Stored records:
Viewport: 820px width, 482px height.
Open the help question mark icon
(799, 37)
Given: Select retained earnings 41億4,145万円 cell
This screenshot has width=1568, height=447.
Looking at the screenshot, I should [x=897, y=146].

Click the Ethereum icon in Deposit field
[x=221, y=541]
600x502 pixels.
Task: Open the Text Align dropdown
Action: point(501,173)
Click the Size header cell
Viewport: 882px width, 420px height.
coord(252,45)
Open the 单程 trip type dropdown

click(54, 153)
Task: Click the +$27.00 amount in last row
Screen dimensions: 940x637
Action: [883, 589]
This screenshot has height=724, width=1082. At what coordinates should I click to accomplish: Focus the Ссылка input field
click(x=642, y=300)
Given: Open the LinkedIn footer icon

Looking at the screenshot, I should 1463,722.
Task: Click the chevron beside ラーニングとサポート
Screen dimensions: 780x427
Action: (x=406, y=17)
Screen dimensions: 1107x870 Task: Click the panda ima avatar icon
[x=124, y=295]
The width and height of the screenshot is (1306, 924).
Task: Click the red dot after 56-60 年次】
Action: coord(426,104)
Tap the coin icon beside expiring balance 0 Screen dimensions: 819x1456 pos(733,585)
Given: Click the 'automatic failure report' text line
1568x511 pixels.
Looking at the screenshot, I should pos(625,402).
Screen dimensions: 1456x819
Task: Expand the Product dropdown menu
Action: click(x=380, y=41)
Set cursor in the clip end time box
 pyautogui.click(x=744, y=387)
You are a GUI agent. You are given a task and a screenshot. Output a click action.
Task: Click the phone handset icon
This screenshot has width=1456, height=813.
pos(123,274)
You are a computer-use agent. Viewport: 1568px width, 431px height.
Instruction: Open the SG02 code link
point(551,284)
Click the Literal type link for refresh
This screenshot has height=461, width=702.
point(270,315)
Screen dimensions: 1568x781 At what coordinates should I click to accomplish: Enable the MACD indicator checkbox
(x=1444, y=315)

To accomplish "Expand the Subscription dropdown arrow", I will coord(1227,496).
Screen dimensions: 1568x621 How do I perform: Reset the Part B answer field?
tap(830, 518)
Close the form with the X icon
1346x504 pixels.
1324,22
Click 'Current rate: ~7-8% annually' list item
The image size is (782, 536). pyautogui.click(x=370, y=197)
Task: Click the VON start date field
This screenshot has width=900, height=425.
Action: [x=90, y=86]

### [DIRECTIONS]
In the records above, find each line that mentions the string "cell", then copy it.

### [RESPONSE]
Given: Select retained earnings 41億4,145万円 cell
Click the Size header cell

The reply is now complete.